# U.S. license to Australian



## Bkessler (Feb 14, 2007)

Probably working four years in an apprenticeship. Not much is the same in Australia.


----------



## Dennis Alwon (May 9, 2009)

jkwallz said:


> Can anyone give me an idea of what it would take to get an electrical license in Australia if you are licensed in the U.S.?
> 
> 
> Thanks for your time!


Being licensed in one state has no bearing of a license in another unless the states have reciprocity. I doubt the US license has any bearing on a license in Australia. Your required hours may be accepted but I am certain a test will be needed, at least.


----------



## RePhase277 (Feb 5, 2008)

Being that the wiring methods and materials are completely different between the US and Australia, I would venture a guess that your license means nothing there.
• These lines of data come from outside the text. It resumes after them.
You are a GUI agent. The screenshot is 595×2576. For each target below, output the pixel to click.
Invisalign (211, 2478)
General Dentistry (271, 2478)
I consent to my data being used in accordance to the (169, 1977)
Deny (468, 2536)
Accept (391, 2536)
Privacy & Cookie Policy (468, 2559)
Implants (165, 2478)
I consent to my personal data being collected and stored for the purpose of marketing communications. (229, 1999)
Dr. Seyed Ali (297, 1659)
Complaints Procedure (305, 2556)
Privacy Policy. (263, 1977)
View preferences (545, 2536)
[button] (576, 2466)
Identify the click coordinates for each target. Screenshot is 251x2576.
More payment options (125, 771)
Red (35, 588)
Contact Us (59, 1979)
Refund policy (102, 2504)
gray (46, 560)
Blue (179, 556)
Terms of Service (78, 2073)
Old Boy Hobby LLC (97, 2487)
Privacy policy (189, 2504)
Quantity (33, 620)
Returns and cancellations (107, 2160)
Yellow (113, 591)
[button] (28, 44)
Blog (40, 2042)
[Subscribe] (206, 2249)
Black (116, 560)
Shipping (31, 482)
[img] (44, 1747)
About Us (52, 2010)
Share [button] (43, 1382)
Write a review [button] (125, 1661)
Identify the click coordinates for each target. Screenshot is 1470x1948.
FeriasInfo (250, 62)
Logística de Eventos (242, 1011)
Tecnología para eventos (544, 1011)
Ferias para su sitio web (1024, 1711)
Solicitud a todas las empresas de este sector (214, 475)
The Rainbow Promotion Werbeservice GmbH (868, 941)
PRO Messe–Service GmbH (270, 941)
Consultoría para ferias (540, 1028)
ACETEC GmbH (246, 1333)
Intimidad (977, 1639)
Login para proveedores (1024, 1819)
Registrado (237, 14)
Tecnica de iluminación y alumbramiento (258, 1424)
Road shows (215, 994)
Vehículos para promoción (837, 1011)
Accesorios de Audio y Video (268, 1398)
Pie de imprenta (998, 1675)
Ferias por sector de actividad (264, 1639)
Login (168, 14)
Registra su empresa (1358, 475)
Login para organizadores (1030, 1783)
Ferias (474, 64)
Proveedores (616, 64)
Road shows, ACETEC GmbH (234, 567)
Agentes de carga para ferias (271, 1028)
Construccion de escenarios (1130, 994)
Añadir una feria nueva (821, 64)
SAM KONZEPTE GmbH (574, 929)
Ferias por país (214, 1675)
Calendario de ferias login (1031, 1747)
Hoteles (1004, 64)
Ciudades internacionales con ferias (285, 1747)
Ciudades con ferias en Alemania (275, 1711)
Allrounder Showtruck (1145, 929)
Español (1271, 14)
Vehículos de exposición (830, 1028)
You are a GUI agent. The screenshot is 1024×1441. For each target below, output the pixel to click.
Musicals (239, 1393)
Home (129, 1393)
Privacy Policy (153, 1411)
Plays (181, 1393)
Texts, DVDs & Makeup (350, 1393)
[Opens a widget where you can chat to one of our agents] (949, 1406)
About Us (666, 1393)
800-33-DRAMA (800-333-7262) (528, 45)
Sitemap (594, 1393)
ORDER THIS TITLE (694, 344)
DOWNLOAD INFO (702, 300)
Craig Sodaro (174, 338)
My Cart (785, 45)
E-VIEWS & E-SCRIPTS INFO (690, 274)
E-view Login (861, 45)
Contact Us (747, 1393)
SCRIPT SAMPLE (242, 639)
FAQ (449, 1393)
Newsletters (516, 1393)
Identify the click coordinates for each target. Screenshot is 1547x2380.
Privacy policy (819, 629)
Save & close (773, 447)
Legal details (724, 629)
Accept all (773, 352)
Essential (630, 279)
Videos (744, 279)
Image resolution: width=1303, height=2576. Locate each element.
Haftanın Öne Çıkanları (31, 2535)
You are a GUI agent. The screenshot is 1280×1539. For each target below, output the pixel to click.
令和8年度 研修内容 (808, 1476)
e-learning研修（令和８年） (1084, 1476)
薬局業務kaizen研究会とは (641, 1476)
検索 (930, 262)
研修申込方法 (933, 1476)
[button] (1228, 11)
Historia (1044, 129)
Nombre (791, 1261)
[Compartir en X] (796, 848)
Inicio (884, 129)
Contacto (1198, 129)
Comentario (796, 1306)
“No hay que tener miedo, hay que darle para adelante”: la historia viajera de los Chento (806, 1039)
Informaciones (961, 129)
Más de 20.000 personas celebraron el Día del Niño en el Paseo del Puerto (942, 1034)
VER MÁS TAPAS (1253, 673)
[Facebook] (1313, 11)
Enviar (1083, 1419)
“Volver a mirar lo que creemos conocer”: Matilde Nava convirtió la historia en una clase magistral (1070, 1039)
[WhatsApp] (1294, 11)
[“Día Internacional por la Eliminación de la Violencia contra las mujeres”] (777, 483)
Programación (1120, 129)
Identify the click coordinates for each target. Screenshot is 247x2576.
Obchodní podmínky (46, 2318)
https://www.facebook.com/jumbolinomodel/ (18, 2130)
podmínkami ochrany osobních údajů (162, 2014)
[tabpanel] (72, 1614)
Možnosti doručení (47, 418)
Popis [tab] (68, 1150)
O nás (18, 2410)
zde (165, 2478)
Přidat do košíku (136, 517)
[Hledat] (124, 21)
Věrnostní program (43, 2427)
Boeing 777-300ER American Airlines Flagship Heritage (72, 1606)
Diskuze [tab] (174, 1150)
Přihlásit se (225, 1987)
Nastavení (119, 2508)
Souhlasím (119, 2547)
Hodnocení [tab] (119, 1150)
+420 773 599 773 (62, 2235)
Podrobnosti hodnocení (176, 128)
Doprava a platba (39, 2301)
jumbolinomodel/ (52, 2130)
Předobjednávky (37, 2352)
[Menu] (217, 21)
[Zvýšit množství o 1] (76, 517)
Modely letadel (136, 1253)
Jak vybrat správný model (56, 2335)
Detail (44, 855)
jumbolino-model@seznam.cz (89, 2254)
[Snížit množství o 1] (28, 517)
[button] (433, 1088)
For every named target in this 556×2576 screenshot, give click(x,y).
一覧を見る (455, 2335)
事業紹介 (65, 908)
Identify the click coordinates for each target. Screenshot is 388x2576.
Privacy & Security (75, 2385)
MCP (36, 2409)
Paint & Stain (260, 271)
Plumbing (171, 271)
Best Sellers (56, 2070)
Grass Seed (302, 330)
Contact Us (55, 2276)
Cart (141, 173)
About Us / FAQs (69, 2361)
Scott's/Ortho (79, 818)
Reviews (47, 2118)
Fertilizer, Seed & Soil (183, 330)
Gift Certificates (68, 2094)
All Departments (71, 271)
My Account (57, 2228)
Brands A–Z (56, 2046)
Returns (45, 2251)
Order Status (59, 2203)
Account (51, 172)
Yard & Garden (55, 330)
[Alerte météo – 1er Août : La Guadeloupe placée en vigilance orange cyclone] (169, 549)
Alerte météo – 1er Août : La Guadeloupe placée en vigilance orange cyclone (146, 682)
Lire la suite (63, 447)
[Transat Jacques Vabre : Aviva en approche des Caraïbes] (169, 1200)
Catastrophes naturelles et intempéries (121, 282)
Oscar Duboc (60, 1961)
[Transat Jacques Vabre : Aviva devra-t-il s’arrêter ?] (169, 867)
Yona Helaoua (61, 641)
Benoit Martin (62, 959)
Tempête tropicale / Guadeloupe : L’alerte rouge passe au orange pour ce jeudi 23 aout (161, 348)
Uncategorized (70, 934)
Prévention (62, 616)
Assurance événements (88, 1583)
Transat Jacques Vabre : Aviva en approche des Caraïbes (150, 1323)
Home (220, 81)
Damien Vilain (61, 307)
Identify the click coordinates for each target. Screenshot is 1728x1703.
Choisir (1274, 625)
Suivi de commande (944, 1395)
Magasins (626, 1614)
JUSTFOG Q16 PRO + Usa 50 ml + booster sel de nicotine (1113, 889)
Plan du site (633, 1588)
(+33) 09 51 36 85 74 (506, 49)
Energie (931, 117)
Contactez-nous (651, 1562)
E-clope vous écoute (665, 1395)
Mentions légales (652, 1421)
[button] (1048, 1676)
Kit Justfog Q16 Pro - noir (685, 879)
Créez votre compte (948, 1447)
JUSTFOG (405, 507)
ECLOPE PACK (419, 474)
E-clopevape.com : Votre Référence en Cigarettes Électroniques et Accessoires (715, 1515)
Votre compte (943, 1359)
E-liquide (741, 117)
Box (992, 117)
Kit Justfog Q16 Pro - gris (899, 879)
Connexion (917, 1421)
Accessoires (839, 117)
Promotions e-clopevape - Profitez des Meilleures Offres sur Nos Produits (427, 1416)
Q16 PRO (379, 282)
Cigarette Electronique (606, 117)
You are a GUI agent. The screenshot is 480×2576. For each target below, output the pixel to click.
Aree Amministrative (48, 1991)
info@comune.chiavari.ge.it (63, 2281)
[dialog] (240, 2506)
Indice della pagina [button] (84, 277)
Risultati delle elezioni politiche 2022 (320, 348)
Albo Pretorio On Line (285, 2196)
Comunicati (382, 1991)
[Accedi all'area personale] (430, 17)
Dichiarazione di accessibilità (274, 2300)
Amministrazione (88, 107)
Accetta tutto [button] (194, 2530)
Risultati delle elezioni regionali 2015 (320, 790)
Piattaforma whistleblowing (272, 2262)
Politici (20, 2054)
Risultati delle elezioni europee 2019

But what you do have going for you is an existing knowledge of theory and tool use, so that is a +.


----------



## Frank Mc (Nov 7, 2010)

jkwallz said:


> Can anyone give me an idea of what it would take to get an electrical license in Australia if you are licensed in the U.S.?
> 
> 
> Thanks for your time!


Best to ask over at Phased....


I believe you need to do some short term schooling to get up to speed on aussie reg,s (code)..

http://www.phased.com.au/showthread.php?t=2208&highlight=OBTAINING+AN+AUSTRALIAN+LICENSE

HTH
Frank


----------



## Legion (Oct 19, 2010)

If you're a NETA technician or equivalent, there are fast track options.


----------